= ПИСЬМЕННОЕ ЗАДАНИЕ =
Зачем, по словам текста о снятии кавычек, слову стал нужен привкус вторичности? Ответьте одним-двумя предложениями.

= ЦИТИРУЕМЫЙ ТЕКСТ =
----
(disquotation). Литературный прием снятия кавычек с цитат, штампов, клише, которые настолько вошли в обиход, что воспринимаются как прямое самовыражение личности, несмотря на их очевидную вторичность. Это явление связано с *новой сентиментальностью, ситуацией преодоления постмодерна, который тяготел к приему закавычения. Умберто Эко отмечал, что даже язык чувств в эпоху постмодернизма вынужден прибегать к кавычкам («Я безумно люблю тебя, как сказал бы…»). Постепенно кавычки уже так впитались в плоть каждого слова, что оно само, без кавычек, несет в себе печать всех своих прошлых употреблений, привкус вторичности, который стал просто необходим, чтобы на его фоне сделалась ощутимой свежесть его повторного употребления. И когда произносится слово «люблю», то оно подразумевает: да, так могли бы сказать и Данте, и Мопассан, и Эко, но это я говорю, и у меня нет другого слова, чтобы высказать то, что оно означает. Транс-цитатное слово содержит презумпцию вины и жест извинения, признание собственной цитатности, – и тем самым еще сильнее и увереннее подчеркивает свою безусловность, незаменимость, единственность. Если постмодернистское «люблю» выступало как смысловая лазейка, в которую субъект мог скрыться от прямого смысла высказывания, то теперь цитатность подчеркивается, чтобы быть перечеркнутой. Слово сразу расслаивается на цитируемое – и надцитатное, произносимое впервые, здесь и сейчас, что открывает простор для новой многозначности.
----
= ФРАГМЕНТ ДАННЫХ =
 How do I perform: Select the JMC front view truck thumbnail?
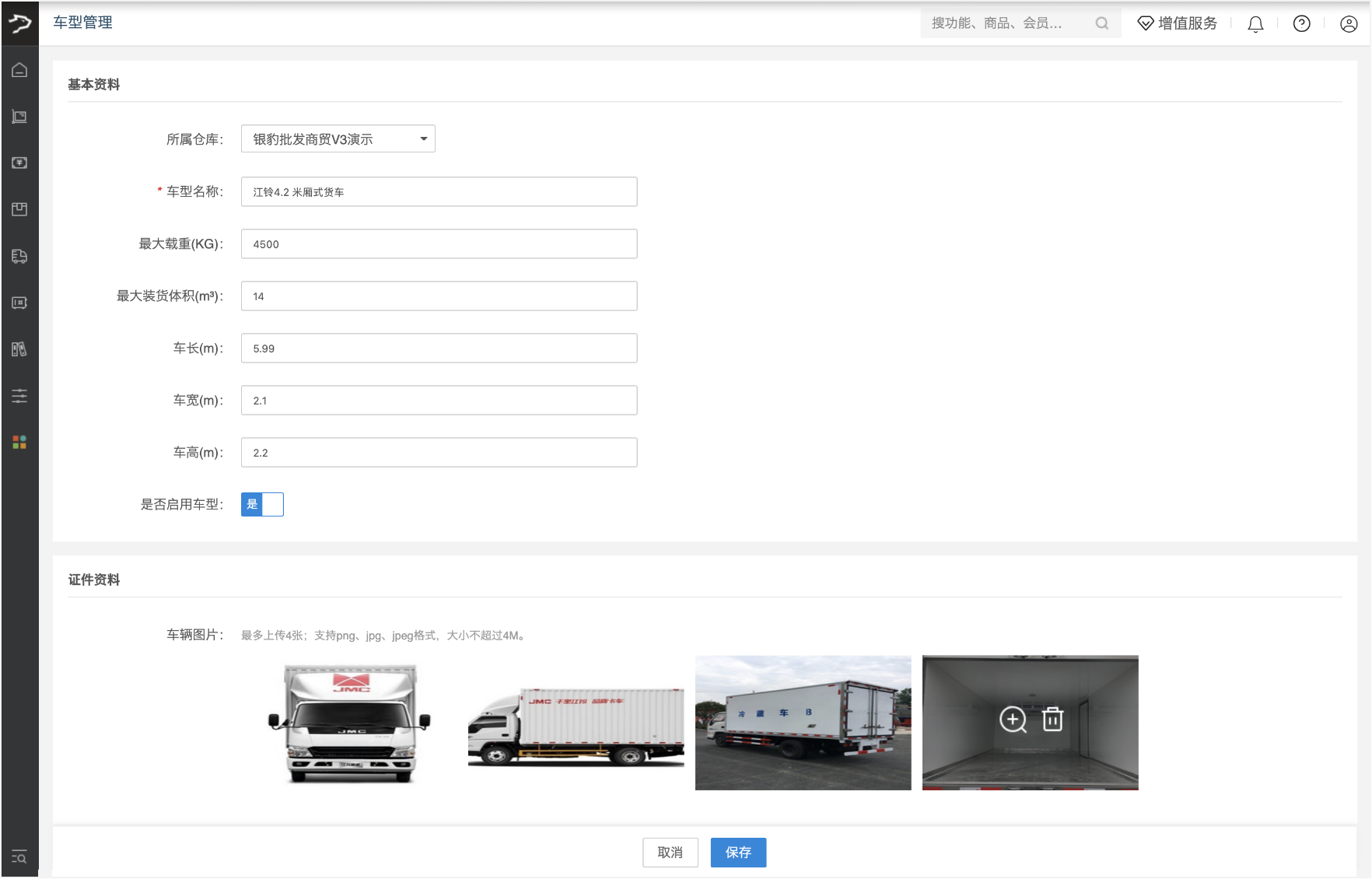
----
= РЕШЕНИЕ ЗАДАНИЯ =
Привкус вторичности стал нужен слову, чтобы на его фоне сделалась ощутимой свежесть его повторного употребления. Слово и без кавычек несет в себе печать всех своих прошлых употреблений.